The findings could lead to new treatments for the condition.

Idiopathic osteoporosis

Osteoporosis is a condition that causes bones to become weak and brittle. It is a major public health problem, affecting an estimated 10 million people in the United States. The most common type of osteoporosis is idiopathic osteoporosis, which has no known cause.

Melatonin receptor

The melatonin receptor is a protein that binds to melatonin, a hormone that is produced by the pineal gland. Melatonin is involved in a variety of physiological processes, including sleep regulation and bone metabolism.

Study results

The study included 1,000 people with idiopathic osteoporosis and 1,000 people without the condition.
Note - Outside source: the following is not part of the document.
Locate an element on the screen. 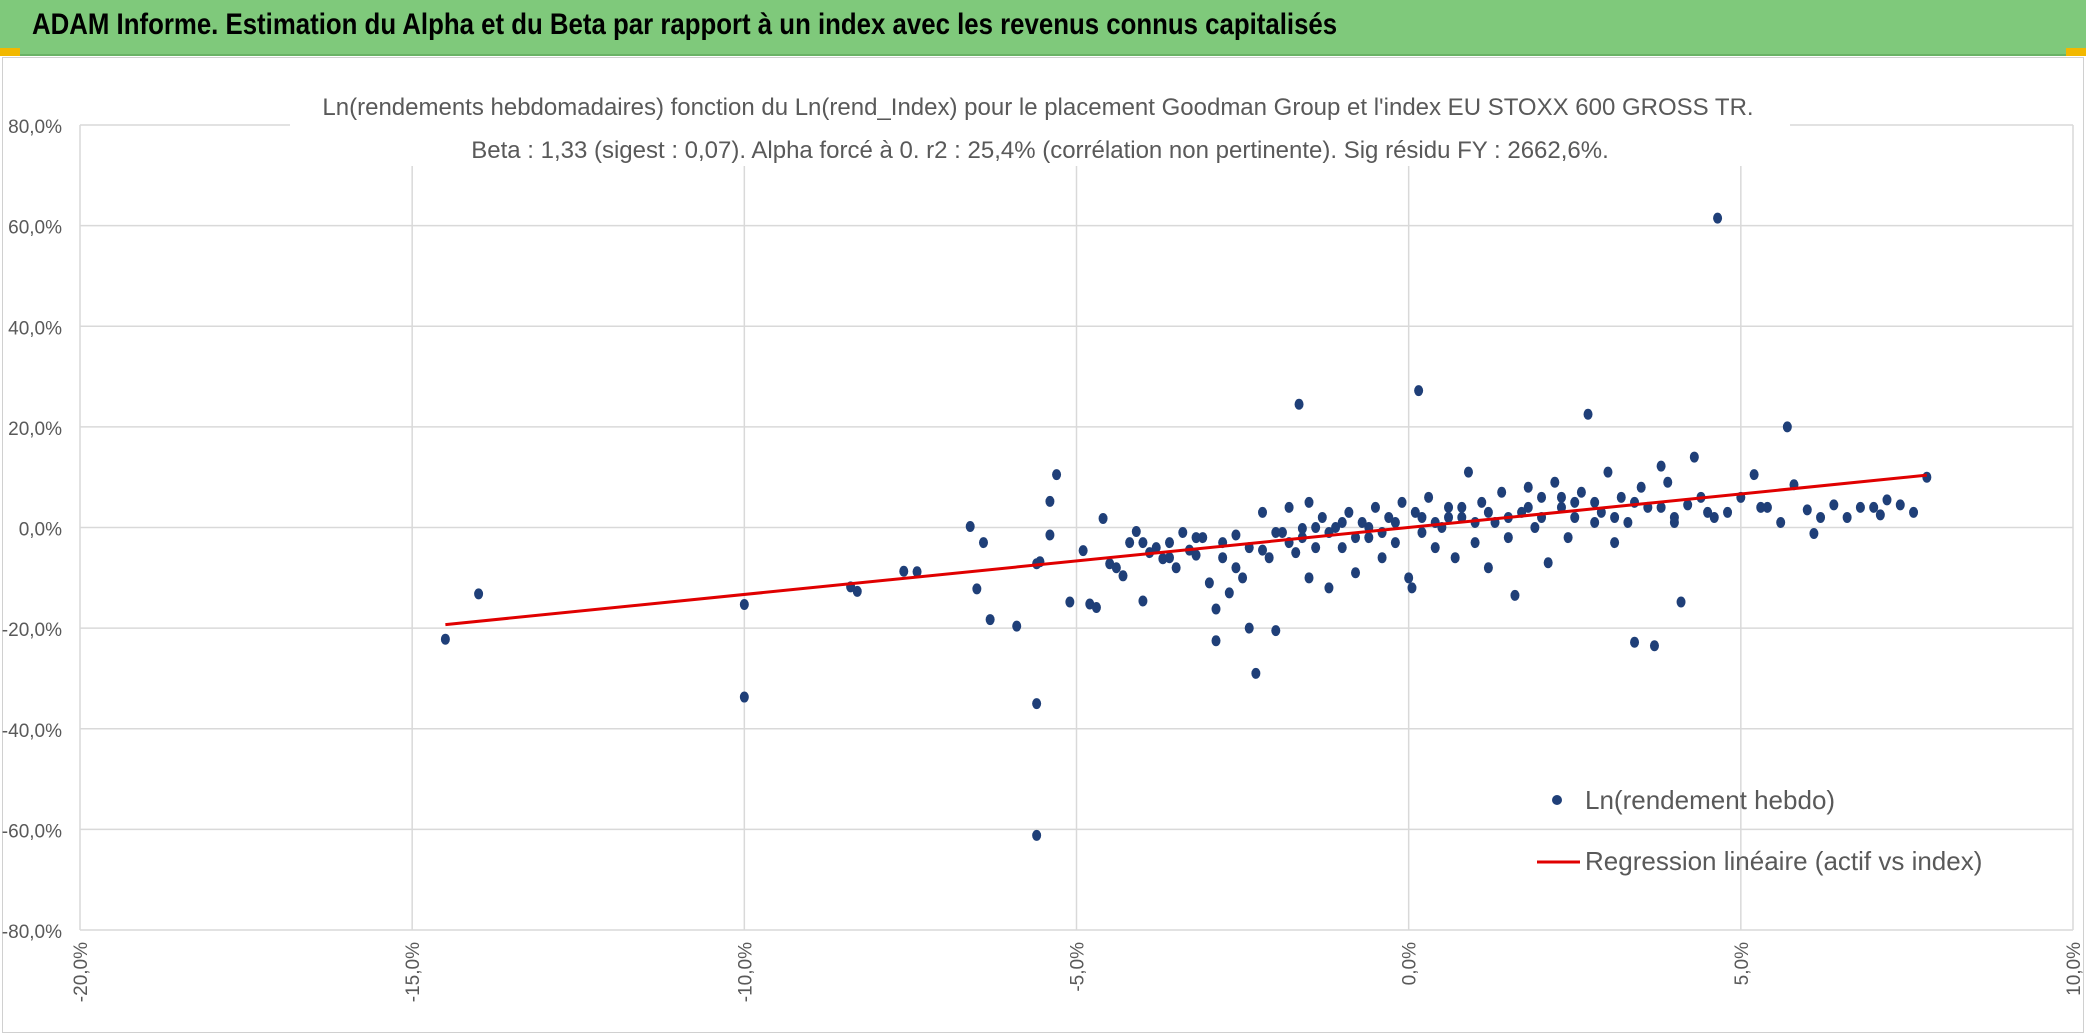 The height and width of the screenshot is (1035, 2086). y-tick-label: 40,0% is located at coordinates (35, 328).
The researchers sequenced the MTNR1B gene in all of the participants and found that people with idiopathic osteoporosis were more likely to have mutations in the gene. The researchers also found that the mutations in the MTNR1B gene were associated with lower levels of melatonin in the blood. This suggests that the mutations may lead to idiopathic osteoporosis by reducing melatonin levels.

Conclusion

The study findings suggest that mutations in the MTNR1B gene are a cause of idiopathic osteoporosis. This is the first time that a genetic cause for the condition has been identified. The findings could lead to new treatments for idiopathic osteoporosis.